=== FRAGMENTO DEL TEXTO ===

Hablar del estado actual de deplorable decadencia en el que se encuentra la cinematografía italiana es casi como hablar, y perdón por la frivolidad, del drama de la inmigración. Parece que a estas alturas ya se haya comentado todo lo que se tiene que analizar, produciéndose en ambos casos el temido efecto del disco rayado. ¿Puede aportarse algo nuevo a la discusión de por qué una de las industrias cinematográficas históricamente más potentes del mundo está, bien entrado el siglo XXI, casi en ruinas? En la misma línea establecida ahora mismo, ¿qué puede añadirse a la paupérrima situación por la que cada año pasan tantos millones de personas, forzadas todas ellas a abandonar sus raíces bajo la -endeble- promesa de asentarse en un lugar mejor tanto para ellas como para sus seres queridos?
La verdad es que poco o nada puede aportarse que no haya sido mencionado en algún otro momento. No es un problema de creatividad; es un asunto de tener claro cuál es el contexto de una(s) temática(s) que tiene(n) sus marcos muy delimitados. No todo cabe en ellos, con lo que llega un punto en que ya no se acepta la entrada a nada o nadie más. Entonces, ¿por qué esforzarse en abordarlos cuando la batalla está perdida incluso antes de empezar a librarse? Mejor probar suerte en otros terrenos menos inexplorados; donde todavía haya recursos para explotar. O ya que estamos, y ya que hablamos más o menos de lo mismo, ¿por qué no traer la imagen virtual de estos nuevos territorios a los que en un principio pretendíamos tratar? En otras palabras, ¿por qué no hablamos sobre lo mismo, pero desde una perspectiva diferente?

=== DATOS MOSTRADOS ===

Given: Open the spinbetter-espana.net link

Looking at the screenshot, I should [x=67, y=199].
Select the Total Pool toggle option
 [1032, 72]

===

OBJETIVO DEL EJERCICIO> Transcribe sin cambios el pasaje del texto sobre el cine italiano que va desde "Hablar del estado" hasta "sus seres queridos?".

TAREA RESUELTA>
Hablar del estado actual de deplorable decadencia en el que se encuentra la cinematografía italiana es casi como hablar, y perdón por la frivolidad, del drama de la inmigración. Parece que a estas alturas ya se haya comentado todo lo que se tiene que analizar, produciéndose en ambos casos el temido efecto del disco rayado. ¿Puede aportarse algo nuevo a la discusión de por qué una de las industrias cinematográficas históricamente más potentes del mundo está, bien entrado el siglo XXI, casi en ruinas? En la misma línea establecida ahora mismo, ¿qué puede añadirse a la paupérrima situación por la que cada año pasan tantos millones de personas, forzadas todas ellas a abandonar sus raíces bajo la -endeble- promesa de asentarse en un lugar mejor tanto para ellas como para sus seres queridos?